Methods and materials:Up to 6 (range 3-6, mean 4.2) artificial lung nodules (diameter: 3, 5, and 8mm; density: -800, -630, and +100HU) were inserted at different locations in the Lungman anthropomorphic phantom (Kyoto Kagaku). 6 configurations were imaged (10 abnormal and 6 normal). Each configuration was scanned at 7.6mGy (clinical protocol) and 3 different levels of dose reduction: 60% (3mGy), 80% (1.6mGy), and 95% (0.38mGy). Images were reconstructed using 2 different algorithms (50% ASIR-V and DL with low, medium, and high strength). The 256 CT-scans (160 abnormal, 96 normal) were evaluated by 4 chest radiologists. Nodules were located and scored on a 5-point scale, blinded for dose and reconstruction algorithm. Data was analysed by the jackknife free-response receiver operating characteristic method.
Results:We found no statistically significant difference in nodule detection among the image reconstruction algorithms (p=0.987, the average across readers AUC: 0.555, 0.561, 0.557, and 0.558 for 50% ASIR-V, DL-L, DL-M, and DL-H, respectively) for all dose reduction levels together. When stratifying per dose, no statistical difference (p=0.97) was found for the lowest dose (0.38mGy).

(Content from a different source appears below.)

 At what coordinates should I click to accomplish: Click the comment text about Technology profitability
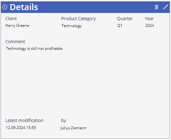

Conclusion:Our study suggests that this DL algorithm is non-inferior to IR for the clinical task of nodule detection, even at very low dose levels.
Limitations:Research assessing the change in image texture has been conducted in a separate study to uncover the full potential of DL.
Ethics committee approval:n/a
Funding:No funding was received for this work.